In this application theres loads of dissolved oxygen in the (sea)water, so apart from the normal corrosion issues there's no potential being generated from the big difference in oxygen concentration like in crevice corrosion situations. The water in this case also gets constantly renewed/replenished so the various (by)products and parts of the reaction get washed away and can't keep the cycle up.MarkL wrote: If this occurs, how can aluminum be used in marine applications where part of the aluminum is submerged and part is above water?
Key point here is that for crevice corrosion like this to start the trapped water needs to get into an stagnant and oxygen depleted state to start the reaction as (combined with naturally dissolved salts) it's what generates the galvanic cell. The lack of oxygen also prevents the alu from (re)forming it's oxide skin so the reactive base metal remains exposed all the time to keep on reacting.

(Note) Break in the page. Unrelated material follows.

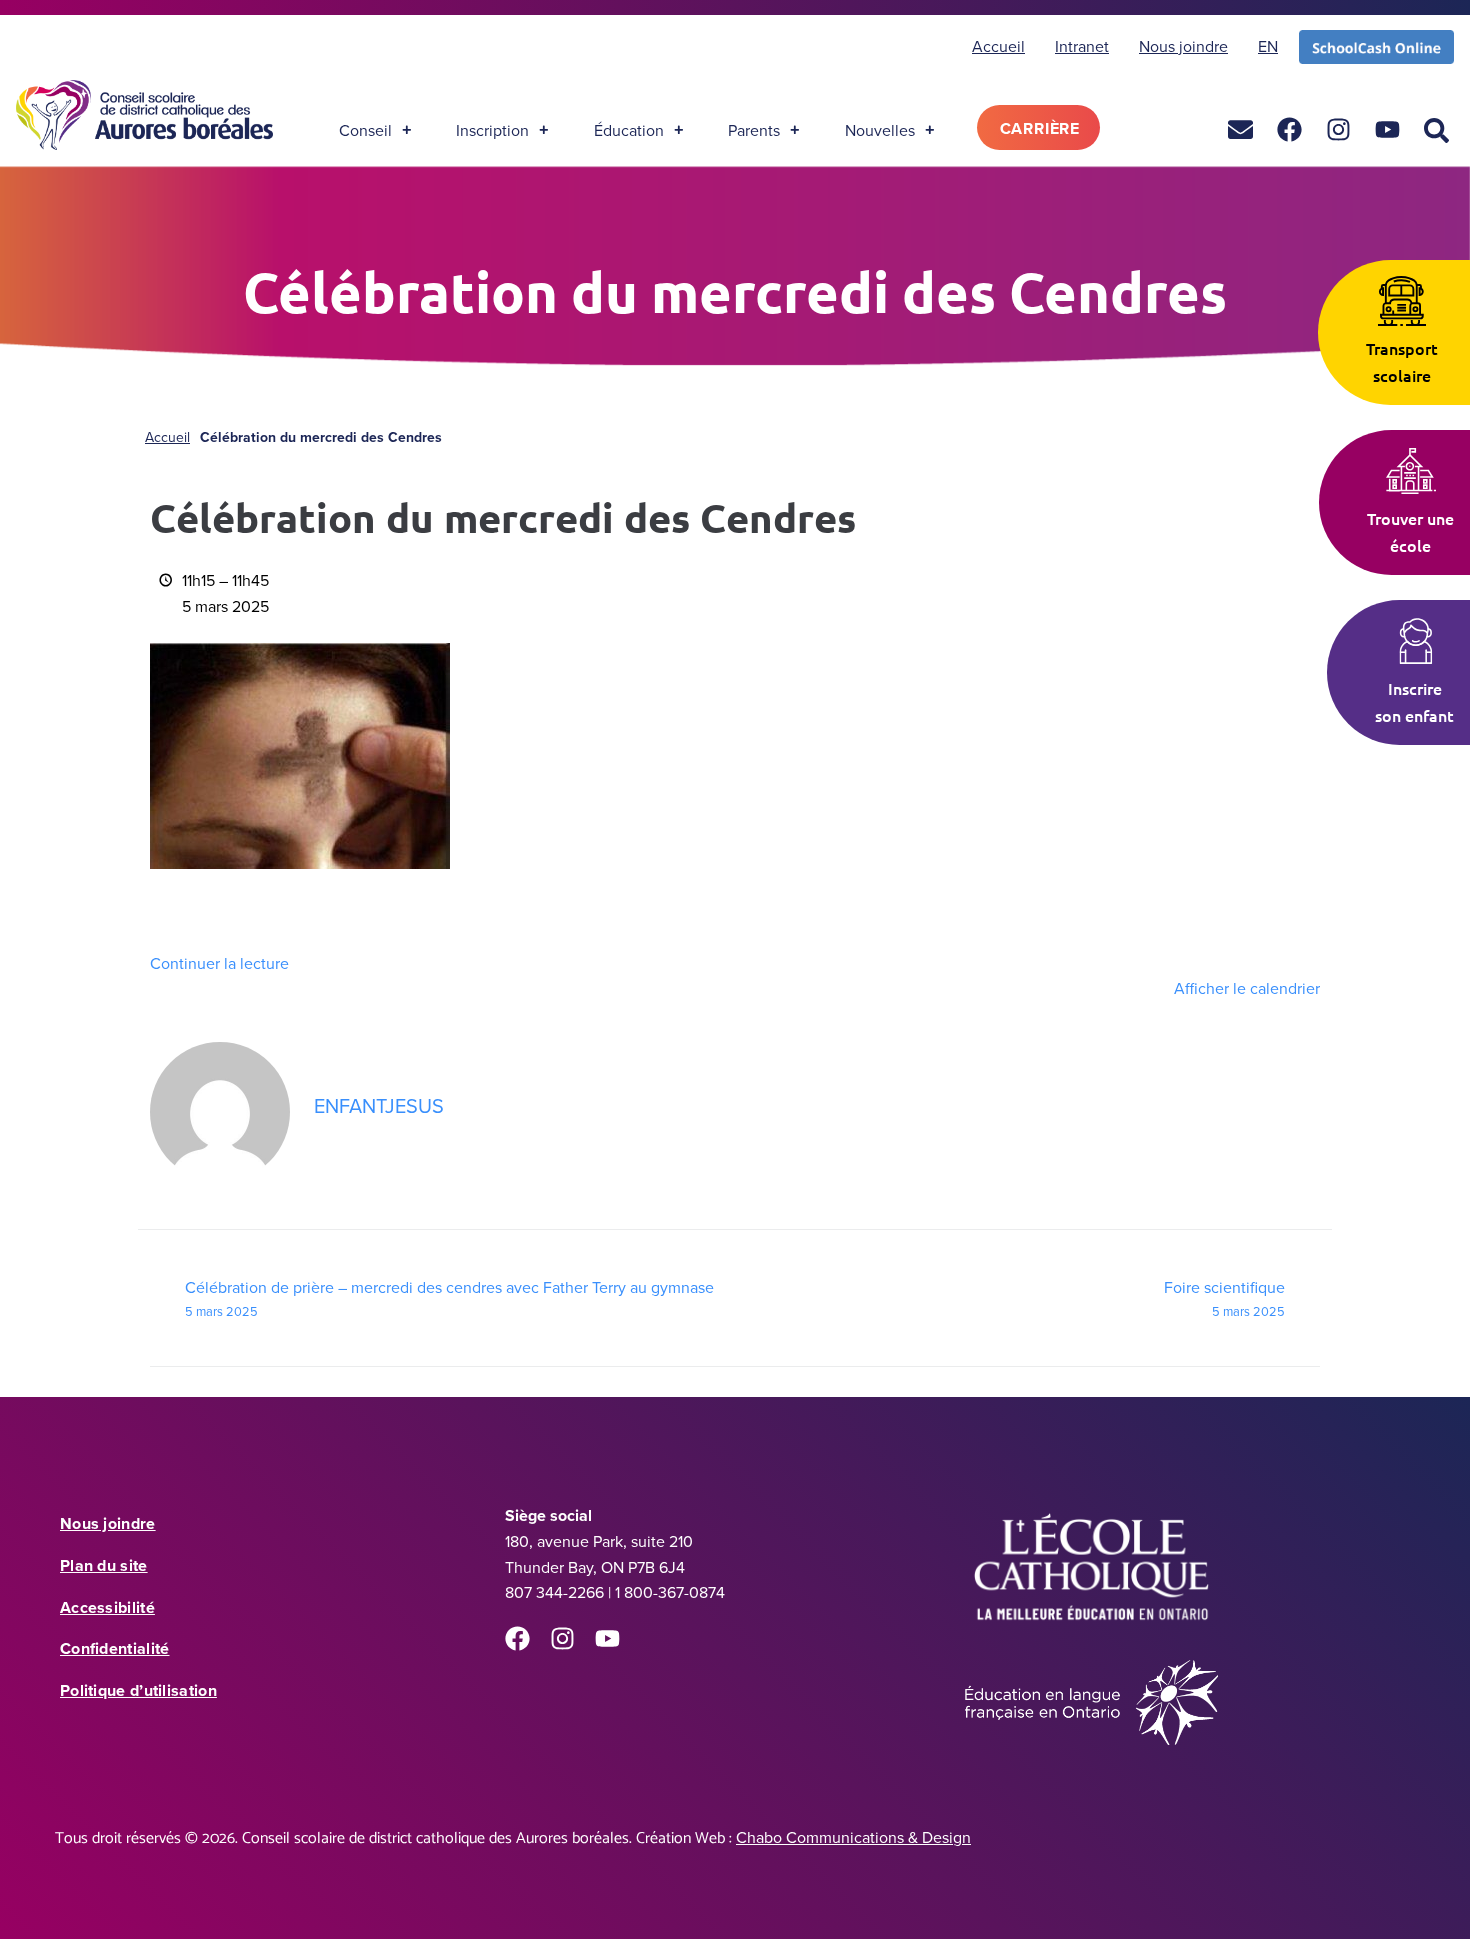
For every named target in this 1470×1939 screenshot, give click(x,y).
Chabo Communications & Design (853, 1837)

The water itself is not the issue and as long as its free to 'breathe' so the alu can oxidise and skin-over then it's also fine.

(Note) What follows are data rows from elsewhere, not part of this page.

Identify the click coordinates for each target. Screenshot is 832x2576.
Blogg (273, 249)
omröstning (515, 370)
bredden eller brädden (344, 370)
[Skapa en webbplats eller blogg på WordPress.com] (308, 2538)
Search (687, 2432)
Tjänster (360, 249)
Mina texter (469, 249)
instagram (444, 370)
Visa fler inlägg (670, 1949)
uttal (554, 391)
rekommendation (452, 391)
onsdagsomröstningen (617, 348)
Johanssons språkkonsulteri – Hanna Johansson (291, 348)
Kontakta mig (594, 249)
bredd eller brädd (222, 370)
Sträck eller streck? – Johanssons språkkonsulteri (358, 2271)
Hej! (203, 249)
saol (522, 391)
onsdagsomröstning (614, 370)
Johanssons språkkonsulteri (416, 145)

You will see the same effect on boats or other setups where for instance 2 alu parts are bolted together and the mating surface is not sealing well so a film of water can get between them. This stagnant water film will start the same reaction and when the parts are taken apart the surface between the parts and around it will have siginificant chunks eaten away.
Bolted pipe flanges can show this effect as a progressing corrosion 'wedge' between the mating sufaces that starts on the outer edge and then begins working it's way into the join.
In many cases it's often not an issue but (also on many other metals) when there are spots in a design where water can pool/collect and get trapped in confined spaces where it has little to to exposure to the oxygen in the air anymore, trouble may be ahead..
Water seems so harmless, but it REALLY wants to be friends with almost everyone and steal their ions if you leave it alone for a while
Bye, Arno.